Мы ночевали в комнате, окно которой смотрело во двор клиники. Посреди двора стоял домик, наверное котельная с кухней при ней. В половине четвертого утра нас разбудил страшный шум – резкое шипение и свист, мы вскочили, бросились к окну – над домиком взметнулся столб пара. Во всех окнах, забранных решетками, видны головы, множество голов, ряды голов, больные, так же как мы, смотрели на столб пара, который без устали ударял в утреннее небо. Меня страшно возмутил этот средневековый способ, каким тут, оказывается, будили больных. Жена разделяла мое негодование, мы с ней ни минуты не сомневались – нас занесло в мир, где правят свои особые законы. А за завтраком нам сказали, что сорвало вентиль котла, к счастью, никто не пострадал. Вот и это впечатление от посещения сумасшедшего дома, эта, казалось бы, незначительная, даже анекдотическая история, в самый раз для рассказа в дружеском застолье, на самом деле является чем-то большим, чем она сама, означает больше, чем она сама, – здесь, так же как в эстетике гротеска, утверждение тождества не имеет силы. Поэтому в моей памяти это впечатление осталось не только неразрывно связанным с нашей поездкой в Сьер, оно становилось все весомей, все больше, а спустя несколько лет сгустилось и стало атмосферой комедии, «Физиков»; настолько в моей жизни все связано, спаяно или сваляно, точно войлок: литература, воспринятая с точки зрения жизни, и жизнь, увиденная глазами литератора, хитроумно сплетены, наподобие немецкого синтаксического периода.
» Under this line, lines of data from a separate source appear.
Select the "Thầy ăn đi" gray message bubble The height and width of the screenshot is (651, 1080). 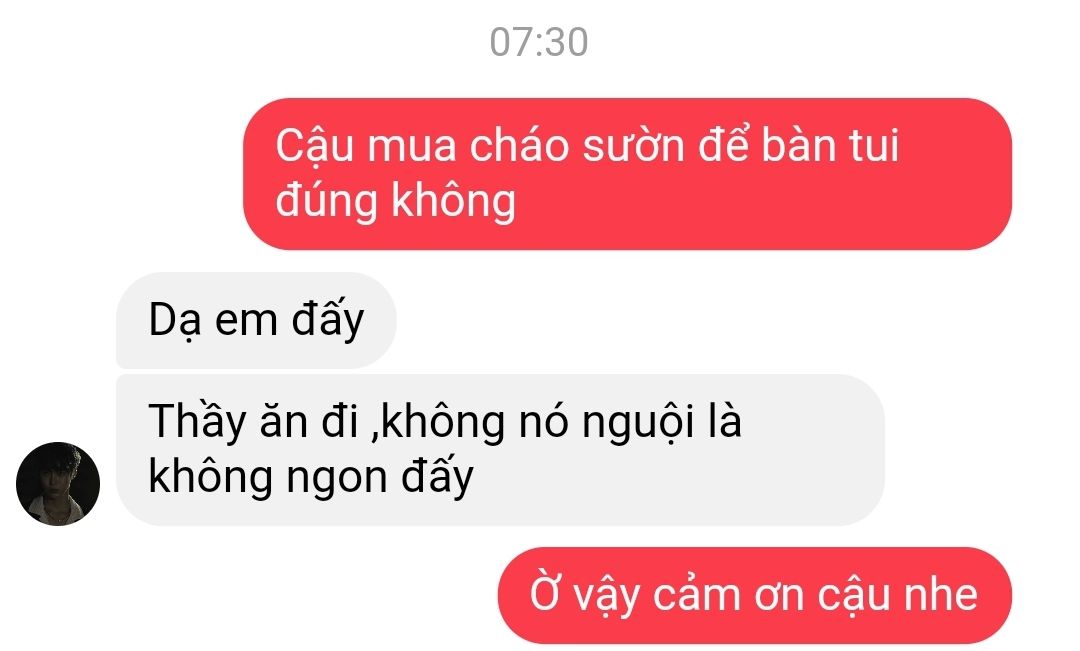click(x=500, y=450)
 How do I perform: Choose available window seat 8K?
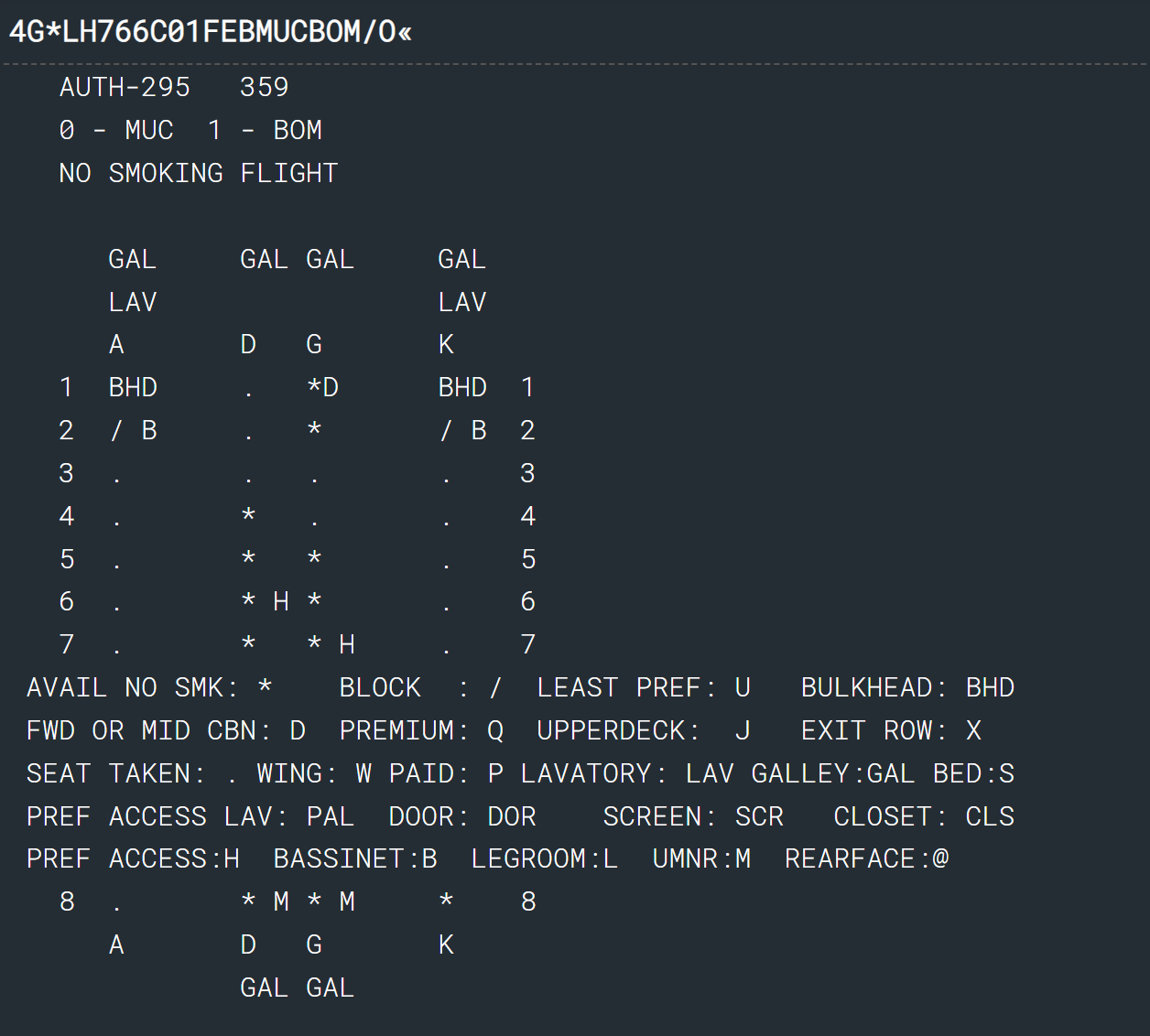(x=446, y=901)
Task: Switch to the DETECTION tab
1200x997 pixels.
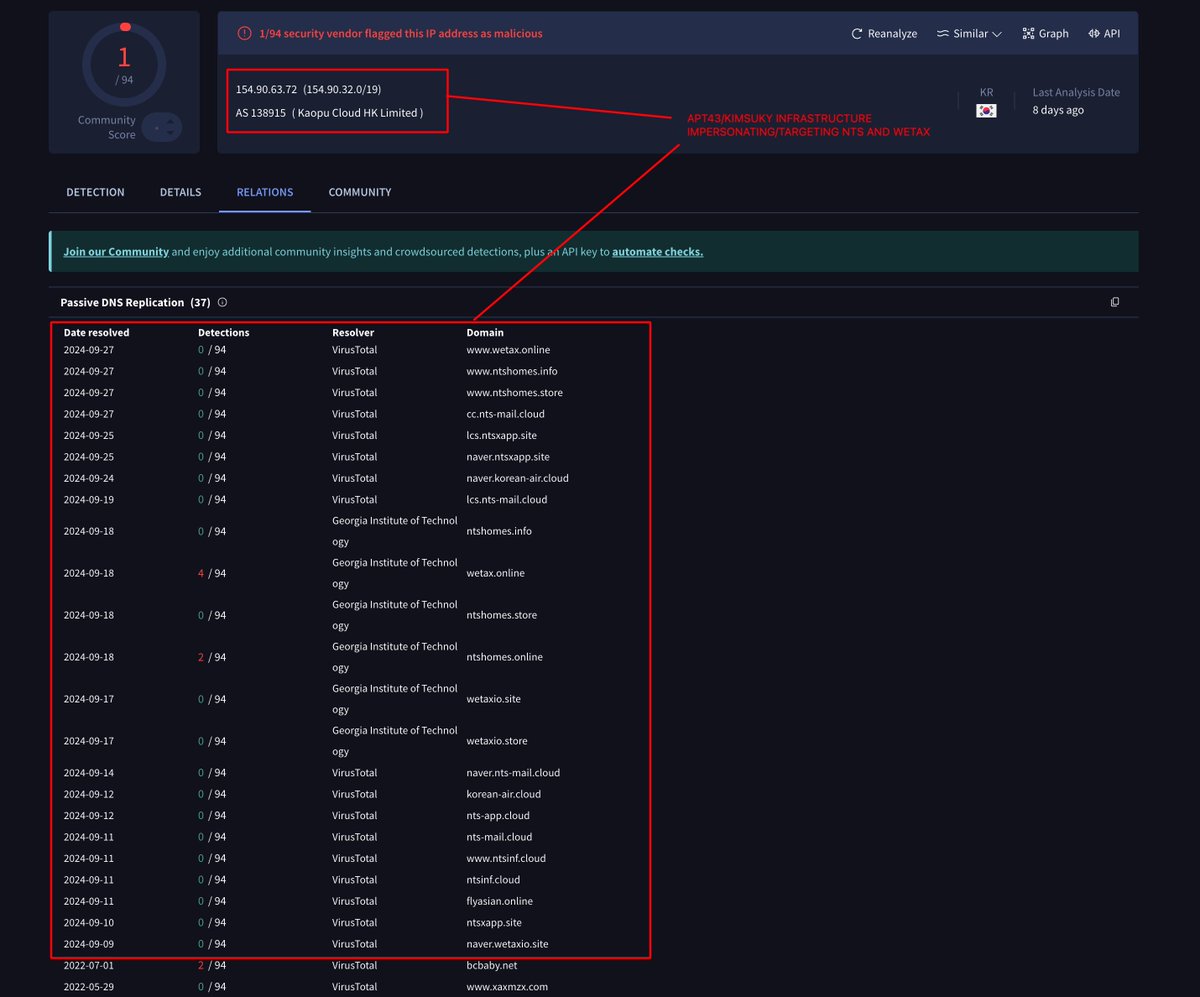Action: [x=95, y=192]

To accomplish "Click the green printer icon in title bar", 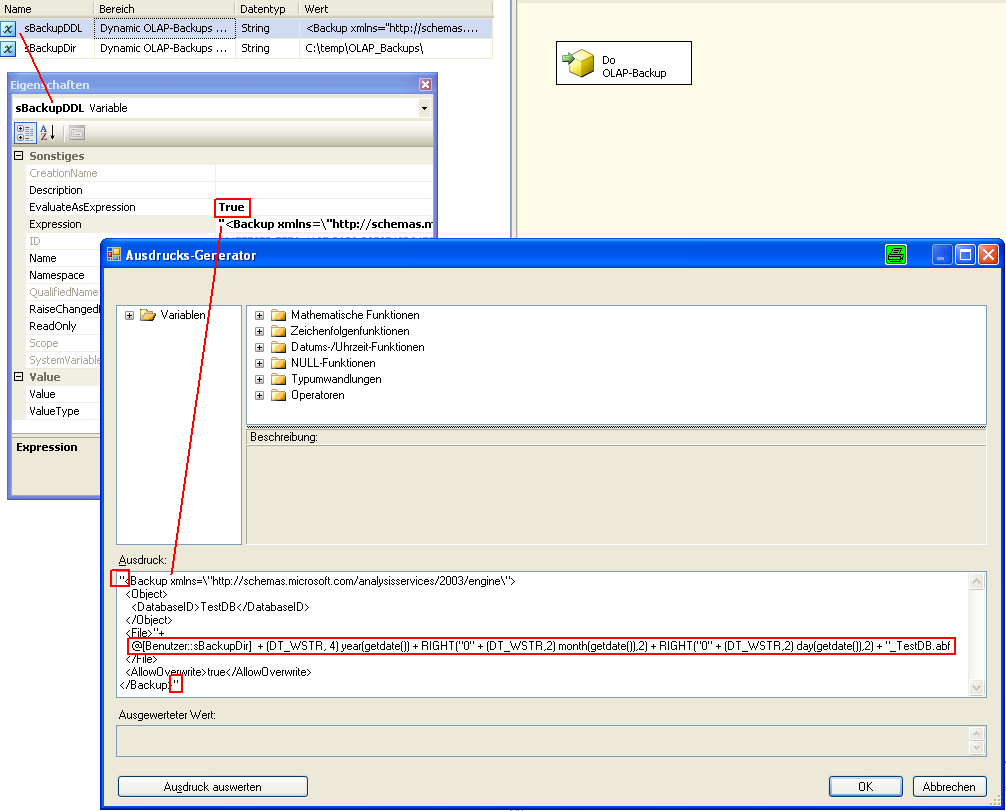I will click(895, 255).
Потом приехал друг Касснера, пожилой господин, и увез нас на своей машине. Был слепящий солнечный летний день, мне не терпелось снова увидеть Вале, мы проехали через Сьон, мимо кафе, где я много лет назад часто пил фандан; затем две башни, Рона, виноградники и наконец Сьер, где в одном из отелей нас принял Касснер; мы внезапно оказались с ним лицом к лицу; нас, ошалелых от дороги и солнечного света, привели к нему через сумрачный холл. Касснер ждал на залитой солнцем веранде, человек маленького роста, парализованный, на костылях, с острыми чертами лица и острым взглядом, какой я нередко замечал у паралитиков. Из-за этой резкой перемены – нещадно палящее солнце в долине Роны, затем прохлада отеля, а на веранде снова оранжерейный зной – на меня навалилась усталость. Был накрыт большой стол, Касснер пригласил садиться. Он был оживленным, очаровательным, невыносимым болтуном, потом я ни разу не видел его таким. Говорил он в той же манере, в какой писал свои книги; да ведь и то, что он написал, тоже болтовня, вдруг с удивлением осознал я, чувствуя отрезвление, разочарование и отчаянно борясь с усталостью. Толстый, особенно в то время, и уже обреченный вечно сидеть на диете, я мог отведать лишь кусочек мяса из поданных нам холодных закусок. Касснер уговаривал меня попробовать сыр – я же наверняка любитель сыра, он сразу это понял, как только меня увидел; я отказался, Касснер нахмурился, но я тогда и правда не любил сыр, думаю, из-за перенесенной желтухи, которая протекала не без участия Касснера, о чем он, разумеется, не подозревал, по милости той желтухи я разжирел и теперь обливался потом. На веранде было невыносимо жарко, пот струился у меня по лицу, что вдохновило Касснера перейти в своих речах к теме потливости, но не моей потливости, а потливости Гамана,
[80] потливости философа, о котором я в то время имел весьма смутное представление, да и сейчас оно не стало яснее – Гаман для меня вроде далекой горы, на которую надо бы подняться, так как многие расхваливают и превозносят вид, открывающийся с ее вершины. После той поездки я даже купил полное собрание сочинений Гамана, вероятно находясь под неосознанным влиянием речей Касснера, – вот так хитро все взаимосвязано. Между тем предметом рассуждений Касснера стали тогда не сочинения Гамана, не вершина далекой горы, а потливость философа, который вечно потел, совсем как я, особенно – поевши жаркого из говядины; я тоже предпочел бы хорошую порцию жаркого вместо стоявших передо мной холодных закусок. Словом, Гаман со страстью уплетал говяжье жаркое, после чего потел, однако именно гамановская потливость однажды вызвала страшное недовольство Канта, который не ведал прелести говяжьего жаркого, но был большим любителем кофе. Когда в конце обеда после говяжьего жаркого слуга принес кофе, Кант всплеснул руками – тут Касснер тоже всплеснул руками – и воскликнул: «Земля! Вижу землю!»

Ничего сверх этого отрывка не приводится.